Now, we in the sociology department had a field study course.We only had about 24 students in each course. But John and Dexter had similar courses. So we had this great idea of putting all of them together and creating a social research center on the lower floor of our Social and Behavioral Science Building. We found (well, actually we "liberated") tables, chairs, calculators, typewriters, and even an old refrigerator donated by one of the students. We settled in with about 75 kids and all my community contacts: directors at the county research department, of the local combined services community building, the local mental health unit. They needed a needs assessment for a grant they were applying for. So our students, community members, tackled the writing of questionnaire schedules, and discovered how to do sampling, collected the data, and together we all wrote a report. Not all 75 kids and combined social workers. Everybody did a piece of it, and everybody used whatever skills they had. And in exchange, the agency wrote a part-time position in for a student internship in their agency.
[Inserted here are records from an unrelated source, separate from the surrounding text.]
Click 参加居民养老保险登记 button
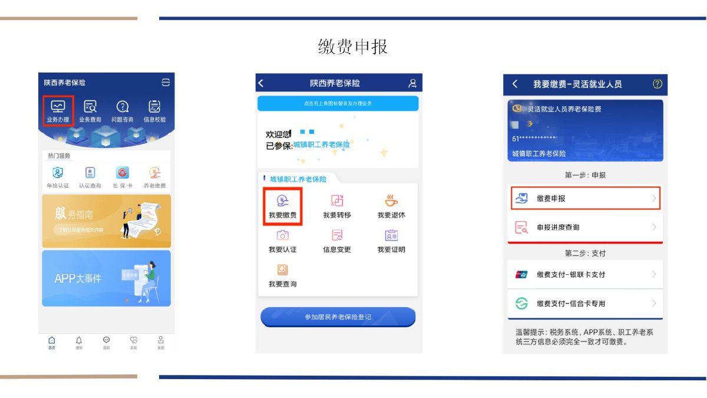This screenshot has height=398, width=707. tap(338, 317)
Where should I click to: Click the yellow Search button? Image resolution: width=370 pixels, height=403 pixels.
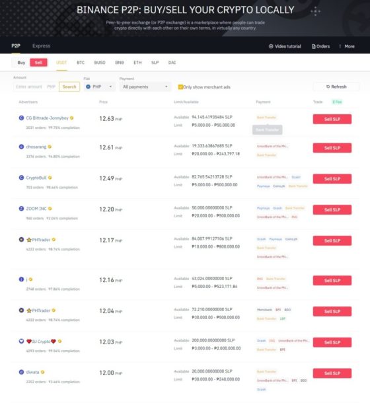[69, 87]
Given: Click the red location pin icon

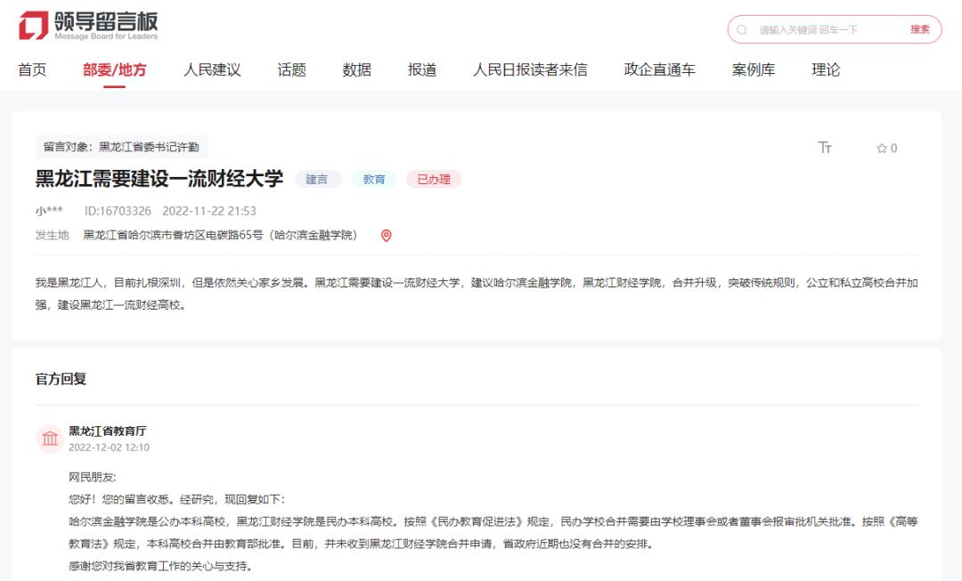Looking at the screenshot, I should coord(386,236).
None of us got paid extra for this. It was part of our teaching and learning commitment. It WAS NOT volunteerism. It was OUR community, for goodness' sakes, and we were taking care of it. We had an enormously good time, and our theory was that when all the other faculty saw the fun we were having in our sandbox, they'd come in to play, too. I had the math and research experience, Carol was rapidly learning those areas, Elizabeth fed us healthy, well, and some not-so-healthy foods from her old refrigerator, Herman drank coffee with us, and we taught and learned coding and cardpunching before the days of computer entry, and when reports were due, we sat together and went over the analyses and writing. When a study director yelled at a student for not having done assigned coding, we sat them down together and pointed out that the student had understood about assigning a number for the answer, but missed the part about the address on the 80 column card where the number was to go. The director calmed down, the student was relieved and happy, and we shared a coke together.
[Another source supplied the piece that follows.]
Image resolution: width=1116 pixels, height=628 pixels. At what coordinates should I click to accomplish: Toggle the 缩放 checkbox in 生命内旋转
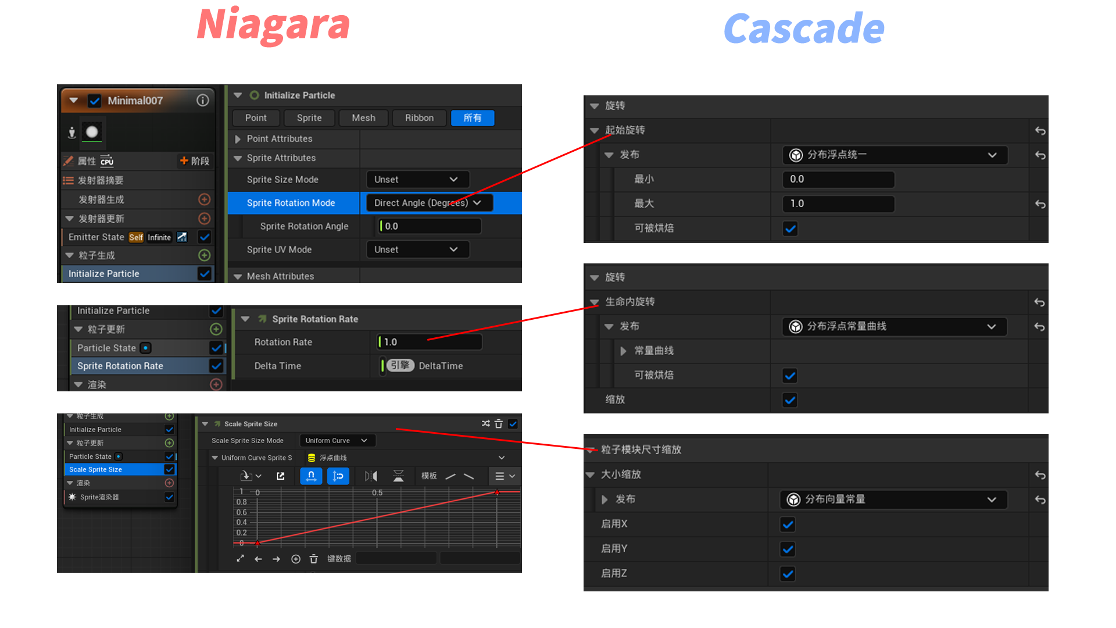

That big old room in the basement watched all those todos, and reflected an aura of people working together for good things for the community, and learning how to supervise and manage right along with all the other skills. We were so good at respecting and caring about each other and our community that the department of health, education, and welfare gave us a $75,000 grant. Those were the good old days, the days when we were a hugging place, a happy place, and the community was happy with us.

But in the aesthetic process of creating this climate of caring and learning and doing, we fussed and yelled and spilled out into the hallways, where we were doing calculations at a purloined child's table. We were messy and noisy. So how did we get the school to give us that wonderful basement room and trust 75 kids and a crazy teacher? Reframing. Though we called it redefinition. We looked about at the people jammed into my office, into the halls, and recognized that the President wouldn't be too happy if he were told that that was three Field Study classes. Classes, indeed, flitting all over here and yon, all talking at once. So one day we brought crepe paper and wine and cheese and cold drinks and cookies, and invited all our friends in the community. Yep, we invited them to that little crowded crazy professor's office with ll the kids in the hallways. But we put the food on purloined tables out in the patio. And we sent out announcements to the whole community, including the governor, because of course our community network went that far, inviting everyone to the opening of the Social Systems Research Center.

Suddenly 75 kids running all over doing goodness knows what weren't three barely tethered field classes; they were a research center. When in doubt, when in trouble, sit and think, and redefine the situation. Remember that knowledge is based on perspective, and if you change the perspective you get to reinterpret that knowledge. Those really were the good old days. Once the center begins to develop historical tradtion, identities are invested, rules grow up and take over like weeds, and we forget the wonderful aesthetic process of turnng a sandbox into a productive garden.

So this explains my choice of text for the course. I would have preferred Schucks' Foundations of Administration, for it's a much heavier book theoretically, but it's out of print. But the subtitle of Reframin Organizations: Artistry, Choice, and Leadership fits right into the experience of agency, as I have lived it.